Class CompactLabelToOrdinal


  • public class CompactLabelToOrdinal
    extends LabelToOrdinal
    This is a very efficient LabelToOrdinal implementation that uses a CharBlockArray to store all labels and a configurable number of HashArrays to reference the labels.

    Since the HashArrays don't handle collisions, a CollisionMap is used to store the colliding labels.

    This data structure grows by adding a new HashArray whenever the number of collisions in the CollisionMap exceeds loadFactor * LabelToOrdinal.getMaxOrdinal(). Growing also includes reinserting all colliding labels into the HashArrays to possibly reduce the number of collisions.

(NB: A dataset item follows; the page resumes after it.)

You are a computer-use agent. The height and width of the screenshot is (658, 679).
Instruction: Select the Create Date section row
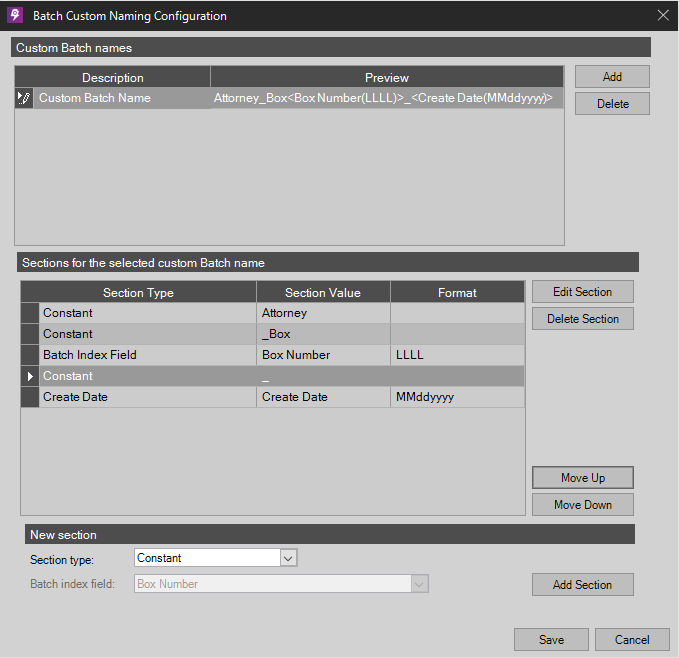point(147,397)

For setting the loadFactor see CompactLabelToOrdinal(int, float, int).

    This data structure has a much lower memory footprint (~30%) compared to a Java HashMap<String, Integer>. It also only uses a small fraction of objects a HashMap would use, thus limiting the GC overhead. Ingestion speed was also ~50% faster compared to a HashMap for 3M unique labels.

    • Field Detail

      • DefaultLoadFactor

        public static final float DefaultLoadFactor
        Default maximum load factor.
        See Also:
        Constant Field Values
    • Constructor Detail

      • CompactLabelToOrdinal

        public CompactLabelToOrdinal​(int initialCapacity,
                                     float loadFactor,
                                     int numHashArrays)
        Sole constructor.
    • Method Detail

      • sizeOfMap

        public int sizeOfMap()
        How many labels.
      • addLabel

        public void addLabel​(FacetLabel label,
                             int ordinal)
        Description copied from class: LabelToOrdinal
        Adds a new label if its not yet in the table. Throws an IllegalArgumentException if the same label with a different ordinal was previoulsy added to this table.
        Specified by:
        addLabel in class LabelToOrdinal